A third of us revolve credit card debt. The NFCC survey finds that34% of people revolve balances from month to month and 15% roll over $2,500 or more every month. You might not realize it from the manageable minimum monthly payment you’re paying, but this is a habit that costs you big-time.
“Credit card average prime variable interest rate is 15.38%. At this rate, $2500 would cost the consumer about $370 in interest the first year,” assuming they are only making the minimum payment,” points out Thomas Nitzsche, spokesman and NFCC-certified credit counselor for ClearPoint Credit Counseling Solutions. Even if you stop using the card for purchases and adding to that balance, you’d pay about $1,500 just in finance charges over the course of five years.
A quarter don’t pay our bills on time. Not only does this get you hit with late fees, but it can jack up your credit card APRs — and the amount of interest you’re on the hook for — in a major way. “The average default rate is 27.88%,” Nitzsche says. “At this rate, $2500 would cost the consumer about $660 in interest the first year,” he says.
For the 24% of survey respondents who said they sometimes pay late, there’s another disadvantage: Late payments also turn up on your credit report and drag down your score, which means that even though interest rates on things like car loans and mortgages are at historic lows, you won’t get those great rates.
We have no savings. Roughly a third of survey respondents have nothing saved in an emergency fund. About the same number aren’t putting a dime towards retirement — even though not having enough money saved for a rainy day and for retirement were ranked at the top of Americans’ money concerns. “When you run into a financial emergency, it’s really no fun to have zero in savings. You’re living on a very slippery financial slope,” Cunningham says. “They think they’re financially bulletproof.”

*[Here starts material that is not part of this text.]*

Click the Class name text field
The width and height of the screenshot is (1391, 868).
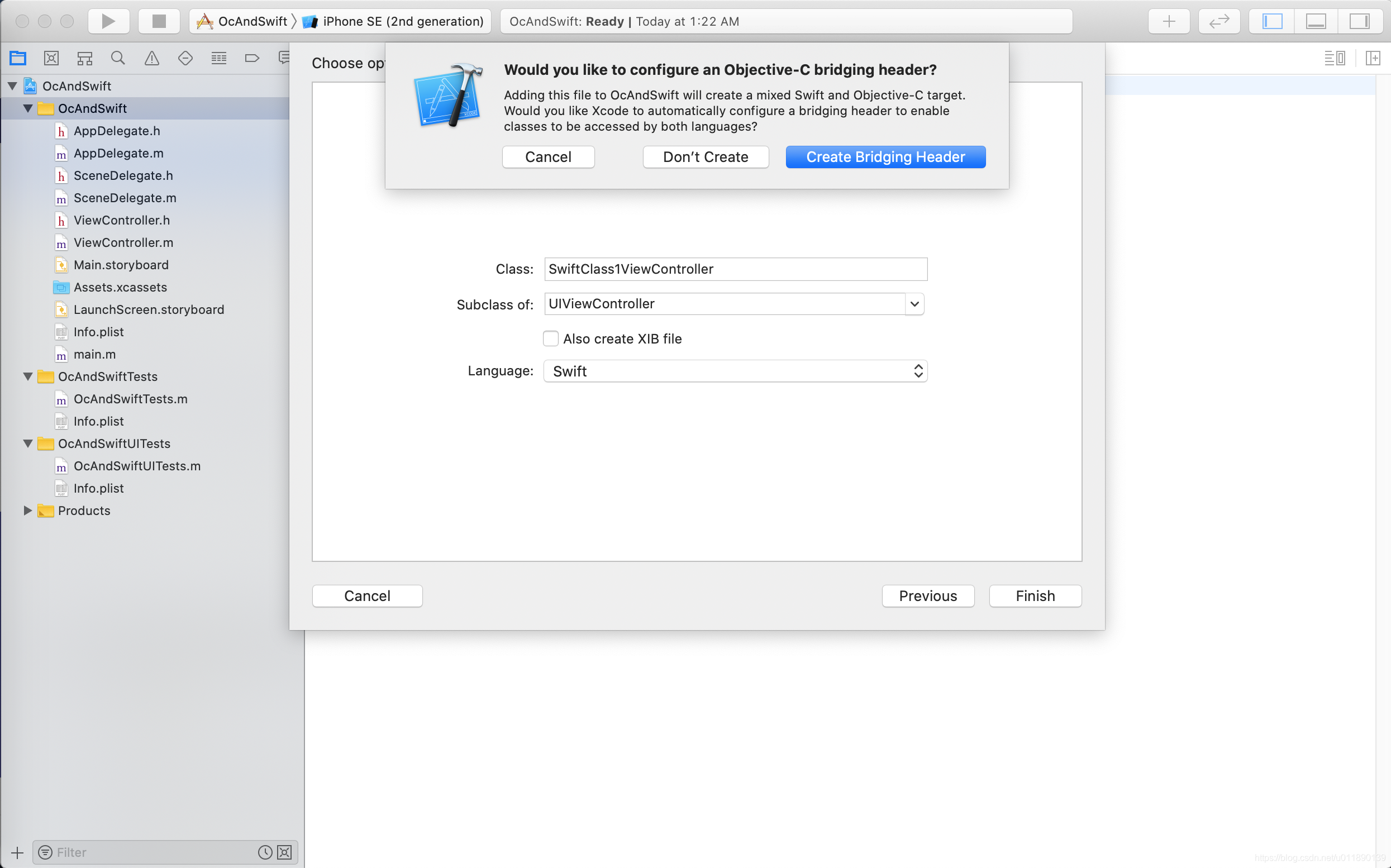[x=735, y=269]
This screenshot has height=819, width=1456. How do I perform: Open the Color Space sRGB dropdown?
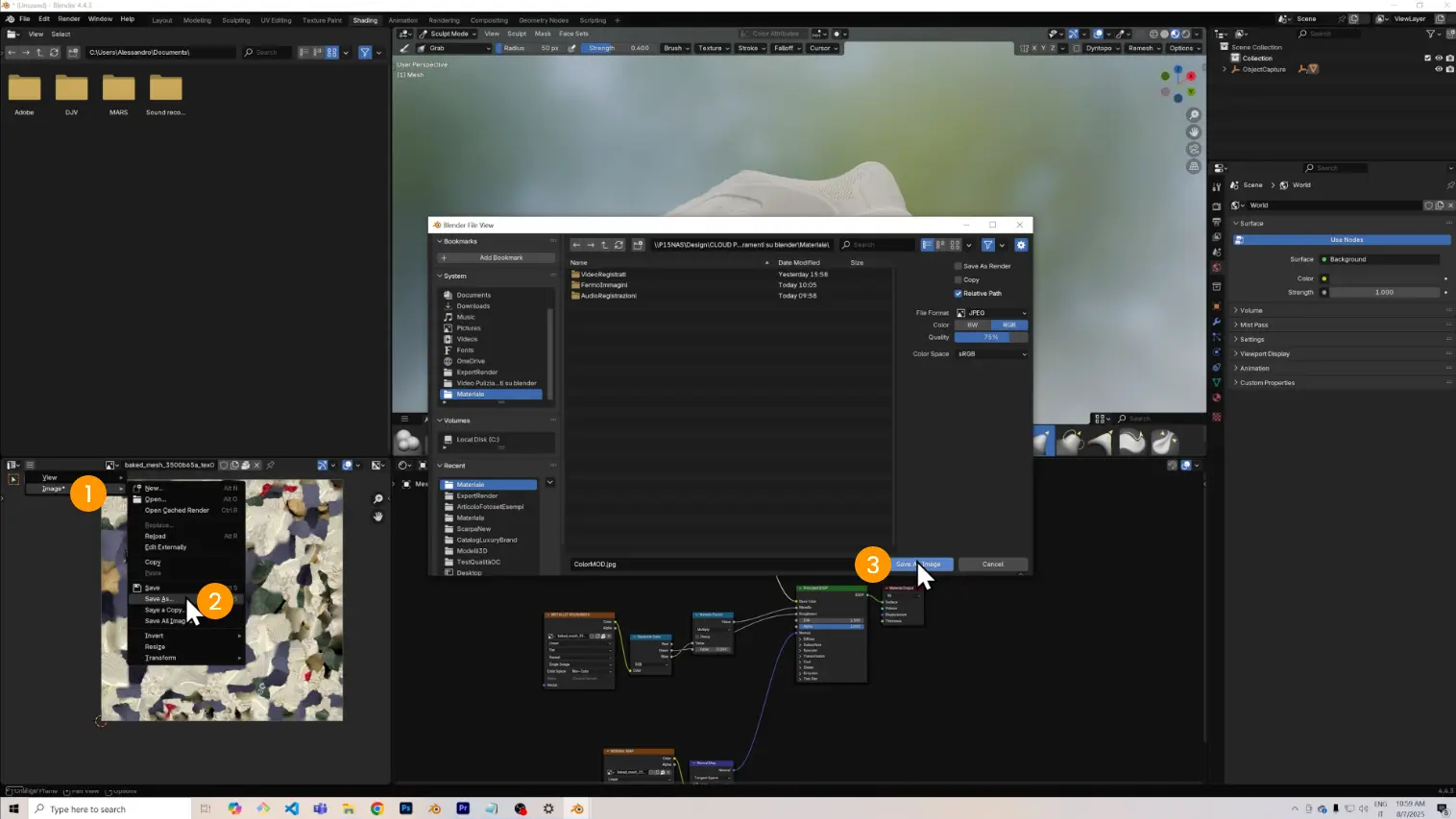pyautogui.click(x=991, y=354)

People tend to think they don’t need to save because they have credit cards they can fall back on in an emergency, but that can mean getting trapped in that cycle of high-interest debt that saps so many people’s finances.
And we’re spending more. When the NFCC first asked people how many of them were spending less, year-over-year, back in 2009, 57% said they were spending less. This year, that number has fallen to nearly half, with only 29% reporting lower spending. Spending isn’t bad, per se, Cunningham points out, but problems arise when we don’t cut our spending to meet longer-term goals like ditching credit card debt or building a nest egg.
“For our clients, the greatest benefit of cutting spending is that it helps break the cycle of high credit card debt,” Nitzsche says. “By eliminating spending on credit cards, on-time payments begin to reduce the balances rather than just keep them current.”